PROBLEM TO WORK ON: Report each line of the data that contains the string "mode".

THE RECORDS:
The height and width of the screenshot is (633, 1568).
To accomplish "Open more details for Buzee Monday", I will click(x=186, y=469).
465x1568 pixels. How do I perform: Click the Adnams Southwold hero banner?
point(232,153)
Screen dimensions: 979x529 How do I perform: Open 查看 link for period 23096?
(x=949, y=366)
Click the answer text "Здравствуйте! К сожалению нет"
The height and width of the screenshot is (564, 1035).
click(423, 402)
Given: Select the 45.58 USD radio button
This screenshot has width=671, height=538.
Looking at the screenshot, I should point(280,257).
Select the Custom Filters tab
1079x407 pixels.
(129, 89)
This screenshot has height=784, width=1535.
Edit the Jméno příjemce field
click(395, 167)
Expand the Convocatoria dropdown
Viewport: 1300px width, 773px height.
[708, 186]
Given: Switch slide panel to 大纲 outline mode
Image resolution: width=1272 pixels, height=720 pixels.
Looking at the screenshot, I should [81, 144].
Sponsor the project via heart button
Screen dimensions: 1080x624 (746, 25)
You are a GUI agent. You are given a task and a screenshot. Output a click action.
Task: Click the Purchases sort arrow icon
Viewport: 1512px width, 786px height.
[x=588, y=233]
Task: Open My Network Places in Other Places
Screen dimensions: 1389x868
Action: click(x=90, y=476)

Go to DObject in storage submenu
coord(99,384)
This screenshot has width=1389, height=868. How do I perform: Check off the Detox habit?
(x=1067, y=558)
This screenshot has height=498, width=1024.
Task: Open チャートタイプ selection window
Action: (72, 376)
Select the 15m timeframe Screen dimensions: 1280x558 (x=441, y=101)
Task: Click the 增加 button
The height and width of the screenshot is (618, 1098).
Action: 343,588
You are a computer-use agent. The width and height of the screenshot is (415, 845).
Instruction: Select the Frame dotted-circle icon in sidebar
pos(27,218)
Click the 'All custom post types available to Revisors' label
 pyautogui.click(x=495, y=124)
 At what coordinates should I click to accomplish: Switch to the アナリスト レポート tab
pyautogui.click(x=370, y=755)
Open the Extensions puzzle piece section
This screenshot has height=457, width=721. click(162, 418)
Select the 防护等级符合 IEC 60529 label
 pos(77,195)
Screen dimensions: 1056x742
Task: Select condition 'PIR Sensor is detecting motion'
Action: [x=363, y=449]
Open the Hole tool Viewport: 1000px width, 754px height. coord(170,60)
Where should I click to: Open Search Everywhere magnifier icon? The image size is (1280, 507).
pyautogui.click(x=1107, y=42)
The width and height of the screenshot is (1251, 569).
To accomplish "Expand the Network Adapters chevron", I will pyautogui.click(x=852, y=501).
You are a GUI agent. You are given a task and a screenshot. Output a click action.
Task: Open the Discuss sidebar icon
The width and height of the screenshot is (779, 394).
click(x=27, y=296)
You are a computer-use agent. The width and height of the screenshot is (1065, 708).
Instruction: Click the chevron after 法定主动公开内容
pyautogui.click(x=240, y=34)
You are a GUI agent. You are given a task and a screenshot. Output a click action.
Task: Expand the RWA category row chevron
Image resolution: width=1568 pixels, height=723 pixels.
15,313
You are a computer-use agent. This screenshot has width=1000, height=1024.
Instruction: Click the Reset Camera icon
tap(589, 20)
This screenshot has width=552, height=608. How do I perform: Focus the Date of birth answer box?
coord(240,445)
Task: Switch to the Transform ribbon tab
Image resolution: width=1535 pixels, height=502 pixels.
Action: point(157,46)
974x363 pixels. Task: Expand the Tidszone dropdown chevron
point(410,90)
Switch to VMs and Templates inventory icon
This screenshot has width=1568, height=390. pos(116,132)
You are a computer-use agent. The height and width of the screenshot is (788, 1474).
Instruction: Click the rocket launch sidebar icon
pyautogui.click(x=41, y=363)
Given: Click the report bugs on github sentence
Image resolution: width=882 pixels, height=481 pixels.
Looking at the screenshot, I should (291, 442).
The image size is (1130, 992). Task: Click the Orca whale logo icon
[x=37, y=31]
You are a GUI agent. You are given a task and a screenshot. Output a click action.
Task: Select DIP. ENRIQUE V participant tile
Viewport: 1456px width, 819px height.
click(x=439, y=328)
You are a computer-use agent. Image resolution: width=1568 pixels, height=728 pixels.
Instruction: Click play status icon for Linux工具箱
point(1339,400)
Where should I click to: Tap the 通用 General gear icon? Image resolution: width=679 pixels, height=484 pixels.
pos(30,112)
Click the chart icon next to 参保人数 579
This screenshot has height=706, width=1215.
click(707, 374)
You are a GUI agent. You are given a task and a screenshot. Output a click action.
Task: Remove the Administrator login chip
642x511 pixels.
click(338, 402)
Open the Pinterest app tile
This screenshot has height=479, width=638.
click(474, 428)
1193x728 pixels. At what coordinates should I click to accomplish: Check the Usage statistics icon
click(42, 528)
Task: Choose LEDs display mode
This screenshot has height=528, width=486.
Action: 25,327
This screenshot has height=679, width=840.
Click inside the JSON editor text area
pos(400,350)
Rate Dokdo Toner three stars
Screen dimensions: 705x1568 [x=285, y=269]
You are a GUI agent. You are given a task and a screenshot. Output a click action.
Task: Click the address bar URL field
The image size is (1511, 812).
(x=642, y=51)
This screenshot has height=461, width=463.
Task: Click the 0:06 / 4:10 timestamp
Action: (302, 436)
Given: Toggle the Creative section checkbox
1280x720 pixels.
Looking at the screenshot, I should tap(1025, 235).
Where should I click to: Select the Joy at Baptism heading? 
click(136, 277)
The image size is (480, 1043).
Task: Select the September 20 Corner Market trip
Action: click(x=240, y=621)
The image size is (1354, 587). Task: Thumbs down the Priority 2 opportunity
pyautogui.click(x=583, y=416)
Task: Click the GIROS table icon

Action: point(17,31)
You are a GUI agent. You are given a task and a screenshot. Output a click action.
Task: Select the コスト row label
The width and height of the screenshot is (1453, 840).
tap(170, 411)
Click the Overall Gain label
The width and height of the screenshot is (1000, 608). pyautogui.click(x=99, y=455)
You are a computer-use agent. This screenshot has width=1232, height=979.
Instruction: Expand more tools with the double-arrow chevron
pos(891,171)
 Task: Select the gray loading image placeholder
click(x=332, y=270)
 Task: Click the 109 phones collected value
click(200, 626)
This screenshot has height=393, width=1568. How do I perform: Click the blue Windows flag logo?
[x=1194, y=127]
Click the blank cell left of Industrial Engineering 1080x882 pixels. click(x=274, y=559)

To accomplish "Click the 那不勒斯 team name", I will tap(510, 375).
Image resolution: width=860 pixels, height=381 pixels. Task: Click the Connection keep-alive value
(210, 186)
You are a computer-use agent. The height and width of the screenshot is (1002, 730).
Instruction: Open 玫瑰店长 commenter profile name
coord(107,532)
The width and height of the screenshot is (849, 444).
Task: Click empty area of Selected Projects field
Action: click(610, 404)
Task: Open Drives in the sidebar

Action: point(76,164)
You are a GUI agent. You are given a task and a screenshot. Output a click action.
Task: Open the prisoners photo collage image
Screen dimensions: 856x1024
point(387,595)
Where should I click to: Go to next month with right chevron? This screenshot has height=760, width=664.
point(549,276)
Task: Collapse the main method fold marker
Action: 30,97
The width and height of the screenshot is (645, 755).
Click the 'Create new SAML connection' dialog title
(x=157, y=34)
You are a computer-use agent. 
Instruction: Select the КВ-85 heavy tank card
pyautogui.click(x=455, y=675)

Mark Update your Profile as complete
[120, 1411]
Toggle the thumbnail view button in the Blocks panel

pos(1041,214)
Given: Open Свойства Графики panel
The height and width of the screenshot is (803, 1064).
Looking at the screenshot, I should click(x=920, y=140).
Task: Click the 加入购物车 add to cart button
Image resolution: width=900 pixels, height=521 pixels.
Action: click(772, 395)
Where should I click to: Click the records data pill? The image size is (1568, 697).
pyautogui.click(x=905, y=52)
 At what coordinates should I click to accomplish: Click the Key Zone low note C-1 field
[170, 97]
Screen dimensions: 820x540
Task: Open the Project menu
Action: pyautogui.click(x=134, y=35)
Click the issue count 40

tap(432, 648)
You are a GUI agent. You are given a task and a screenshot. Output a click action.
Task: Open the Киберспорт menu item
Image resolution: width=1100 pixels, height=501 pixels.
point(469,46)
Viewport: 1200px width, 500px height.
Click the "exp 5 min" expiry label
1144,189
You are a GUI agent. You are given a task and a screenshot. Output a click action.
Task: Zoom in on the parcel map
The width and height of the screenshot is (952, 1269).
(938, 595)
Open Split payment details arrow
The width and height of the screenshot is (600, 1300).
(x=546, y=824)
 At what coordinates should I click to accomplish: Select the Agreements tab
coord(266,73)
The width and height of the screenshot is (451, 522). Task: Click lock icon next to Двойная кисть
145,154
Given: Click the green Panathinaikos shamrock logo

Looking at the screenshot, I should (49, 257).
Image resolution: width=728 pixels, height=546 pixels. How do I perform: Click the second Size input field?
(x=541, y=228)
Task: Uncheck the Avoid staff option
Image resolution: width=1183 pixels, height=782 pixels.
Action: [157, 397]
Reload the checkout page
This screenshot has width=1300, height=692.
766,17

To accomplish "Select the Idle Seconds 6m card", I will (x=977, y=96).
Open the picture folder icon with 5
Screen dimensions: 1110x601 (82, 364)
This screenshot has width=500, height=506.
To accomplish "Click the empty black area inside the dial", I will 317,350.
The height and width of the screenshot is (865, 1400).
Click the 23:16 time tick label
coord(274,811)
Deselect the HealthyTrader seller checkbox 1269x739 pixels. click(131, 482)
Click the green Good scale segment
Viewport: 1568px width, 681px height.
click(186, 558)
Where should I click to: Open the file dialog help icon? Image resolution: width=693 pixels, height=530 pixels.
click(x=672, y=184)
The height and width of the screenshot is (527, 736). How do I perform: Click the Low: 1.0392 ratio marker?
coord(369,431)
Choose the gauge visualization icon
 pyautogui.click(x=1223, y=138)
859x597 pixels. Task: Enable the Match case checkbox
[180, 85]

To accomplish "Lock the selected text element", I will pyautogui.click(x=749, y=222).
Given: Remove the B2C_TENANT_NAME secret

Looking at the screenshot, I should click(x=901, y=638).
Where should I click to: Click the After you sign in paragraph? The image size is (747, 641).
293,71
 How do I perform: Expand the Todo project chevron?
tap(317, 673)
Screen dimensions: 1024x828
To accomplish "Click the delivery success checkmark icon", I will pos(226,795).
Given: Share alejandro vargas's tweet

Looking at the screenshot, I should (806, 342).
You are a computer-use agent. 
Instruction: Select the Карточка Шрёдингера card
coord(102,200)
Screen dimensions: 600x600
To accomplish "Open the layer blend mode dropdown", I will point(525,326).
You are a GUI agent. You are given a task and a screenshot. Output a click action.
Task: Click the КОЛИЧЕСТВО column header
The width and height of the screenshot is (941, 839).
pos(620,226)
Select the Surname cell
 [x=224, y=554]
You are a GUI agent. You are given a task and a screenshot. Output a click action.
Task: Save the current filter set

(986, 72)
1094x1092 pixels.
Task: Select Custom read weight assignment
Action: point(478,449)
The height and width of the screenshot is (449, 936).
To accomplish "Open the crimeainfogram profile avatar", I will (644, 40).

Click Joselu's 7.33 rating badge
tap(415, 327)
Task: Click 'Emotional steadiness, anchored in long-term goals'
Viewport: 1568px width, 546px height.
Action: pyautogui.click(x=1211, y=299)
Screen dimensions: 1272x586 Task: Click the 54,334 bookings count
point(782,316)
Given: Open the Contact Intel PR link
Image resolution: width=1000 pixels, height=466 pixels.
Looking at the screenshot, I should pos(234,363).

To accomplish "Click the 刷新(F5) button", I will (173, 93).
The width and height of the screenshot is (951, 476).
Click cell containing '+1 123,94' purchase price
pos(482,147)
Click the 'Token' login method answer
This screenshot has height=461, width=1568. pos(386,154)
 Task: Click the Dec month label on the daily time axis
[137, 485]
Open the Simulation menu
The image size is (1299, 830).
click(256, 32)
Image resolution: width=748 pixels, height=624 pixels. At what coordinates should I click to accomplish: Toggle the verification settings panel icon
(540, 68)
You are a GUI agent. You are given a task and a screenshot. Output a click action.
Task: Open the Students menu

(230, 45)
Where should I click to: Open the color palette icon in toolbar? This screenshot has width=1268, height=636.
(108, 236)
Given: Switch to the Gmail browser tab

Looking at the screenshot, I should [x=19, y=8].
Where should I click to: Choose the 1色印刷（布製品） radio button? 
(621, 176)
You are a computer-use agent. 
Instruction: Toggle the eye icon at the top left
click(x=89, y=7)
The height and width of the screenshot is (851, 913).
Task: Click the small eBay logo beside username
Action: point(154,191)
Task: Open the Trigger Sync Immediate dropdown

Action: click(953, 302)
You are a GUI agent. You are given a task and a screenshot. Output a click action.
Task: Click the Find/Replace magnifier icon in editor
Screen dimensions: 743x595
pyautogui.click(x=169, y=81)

PROBLEM SOLUTION:
Given: Switch slide panel to 大纲 outline mode
Task: Choose LEDs display mode
To accomplish "Open the layer blend mode dropdown", I will point(525,326).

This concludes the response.